- **Problem statement**: Transcribe, word for word and without additions, each line below from the one containing "The height and width of the screenshot is (241, 164)." through the one containing "Task: Click the Various", both ends included.
:: Extracted material
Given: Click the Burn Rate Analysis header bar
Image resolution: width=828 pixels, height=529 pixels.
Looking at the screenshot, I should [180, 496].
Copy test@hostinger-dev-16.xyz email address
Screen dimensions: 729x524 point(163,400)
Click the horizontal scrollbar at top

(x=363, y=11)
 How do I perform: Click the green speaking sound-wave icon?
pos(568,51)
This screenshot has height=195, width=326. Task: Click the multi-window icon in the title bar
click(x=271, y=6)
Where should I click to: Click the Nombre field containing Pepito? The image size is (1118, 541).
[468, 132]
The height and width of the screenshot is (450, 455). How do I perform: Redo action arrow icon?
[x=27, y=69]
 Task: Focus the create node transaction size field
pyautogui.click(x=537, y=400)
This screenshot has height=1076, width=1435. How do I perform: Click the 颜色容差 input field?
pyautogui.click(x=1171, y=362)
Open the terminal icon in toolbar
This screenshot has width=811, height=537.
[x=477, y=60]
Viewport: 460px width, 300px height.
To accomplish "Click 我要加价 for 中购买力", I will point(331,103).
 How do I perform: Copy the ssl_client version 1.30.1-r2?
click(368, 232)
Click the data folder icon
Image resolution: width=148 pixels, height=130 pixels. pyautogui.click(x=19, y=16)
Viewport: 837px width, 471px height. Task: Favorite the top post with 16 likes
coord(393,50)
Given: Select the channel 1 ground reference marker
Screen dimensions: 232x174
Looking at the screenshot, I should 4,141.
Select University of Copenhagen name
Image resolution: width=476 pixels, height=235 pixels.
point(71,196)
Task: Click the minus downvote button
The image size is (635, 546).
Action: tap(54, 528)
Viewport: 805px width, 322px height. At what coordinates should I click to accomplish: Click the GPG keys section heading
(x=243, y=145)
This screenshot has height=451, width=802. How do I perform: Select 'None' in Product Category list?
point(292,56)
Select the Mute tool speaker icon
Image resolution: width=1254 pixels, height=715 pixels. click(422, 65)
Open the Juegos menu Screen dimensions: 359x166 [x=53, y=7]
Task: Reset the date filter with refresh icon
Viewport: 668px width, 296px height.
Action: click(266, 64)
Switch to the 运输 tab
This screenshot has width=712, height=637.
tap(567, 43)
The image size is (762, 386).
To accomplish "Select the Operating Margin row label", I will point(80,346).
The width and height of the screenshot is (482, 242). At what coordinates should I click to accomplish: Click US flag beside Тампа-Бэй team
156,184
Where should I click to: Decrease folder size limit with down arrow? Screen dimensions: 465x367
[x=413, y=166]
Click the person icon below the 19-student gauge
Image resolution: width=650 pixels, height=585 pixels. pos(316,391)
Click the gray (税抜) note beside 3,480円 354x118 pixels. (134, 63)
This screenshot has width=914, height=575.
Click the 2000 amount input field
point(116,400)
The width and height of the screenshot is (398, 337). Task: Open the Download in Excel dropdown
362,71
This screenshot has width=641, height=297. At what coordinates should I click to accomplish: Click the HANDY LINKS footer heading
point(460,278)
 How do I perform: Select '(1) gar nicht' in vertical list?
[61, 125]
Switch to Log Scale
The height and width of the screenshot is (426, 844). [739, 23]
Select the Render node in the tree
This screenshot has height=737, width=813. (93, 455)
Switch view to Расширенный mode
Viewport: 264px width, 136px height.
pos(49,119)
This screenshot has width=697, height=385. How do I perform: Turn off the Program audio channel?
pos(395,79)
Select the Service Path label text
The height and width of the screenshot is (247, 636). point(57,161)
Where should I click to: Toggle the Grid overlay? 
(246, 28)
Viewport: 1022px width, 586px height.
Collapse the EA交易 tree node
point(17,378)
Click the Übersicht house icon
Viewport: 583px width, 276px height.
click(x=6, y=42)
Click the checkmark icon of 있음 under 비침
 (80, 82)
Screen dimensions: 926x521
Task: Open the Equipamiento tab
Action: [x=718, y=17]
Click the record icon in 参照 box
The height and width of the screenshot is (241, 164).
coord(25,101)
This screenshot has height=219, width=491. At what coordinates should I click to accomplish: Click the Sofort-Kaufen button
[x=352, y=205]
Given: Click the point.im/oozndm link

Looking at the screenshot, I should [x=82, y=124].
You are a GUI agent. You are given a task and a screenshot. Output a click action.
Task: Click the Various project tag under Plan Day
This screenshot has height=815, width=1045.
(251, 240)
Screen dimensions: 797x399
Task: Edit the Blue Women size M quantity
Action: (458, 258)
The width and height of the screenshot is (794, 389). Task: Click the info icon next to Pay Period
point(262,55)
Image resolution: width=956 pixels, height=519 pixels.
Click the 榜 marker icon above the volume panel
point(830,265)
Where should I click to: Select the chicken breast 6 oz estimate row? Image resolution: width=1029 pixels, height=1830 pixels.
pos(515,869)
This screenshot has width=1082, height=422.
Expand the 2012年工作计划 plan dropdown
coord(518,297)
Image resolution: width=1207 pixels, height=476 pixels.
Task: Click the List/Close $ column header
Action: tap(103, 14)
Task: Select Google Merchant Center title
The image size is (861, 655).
::::
- **Output of the task**:
The height and width of the screenshot is (241, 164).
coord(25,101)
This screenshot has height=219, width=491. At what coordinates should I click to accomplish: Click the Sofort-Kaufen button
[x=352, y=205]
Given: Click the point.im/oozndm link

Looking at the screenshot, I should [x=82, y=124].
You are a GUI agent. You are given a task and a screenshot. Output a click action.
Task: Click the Various project tag under Plan Day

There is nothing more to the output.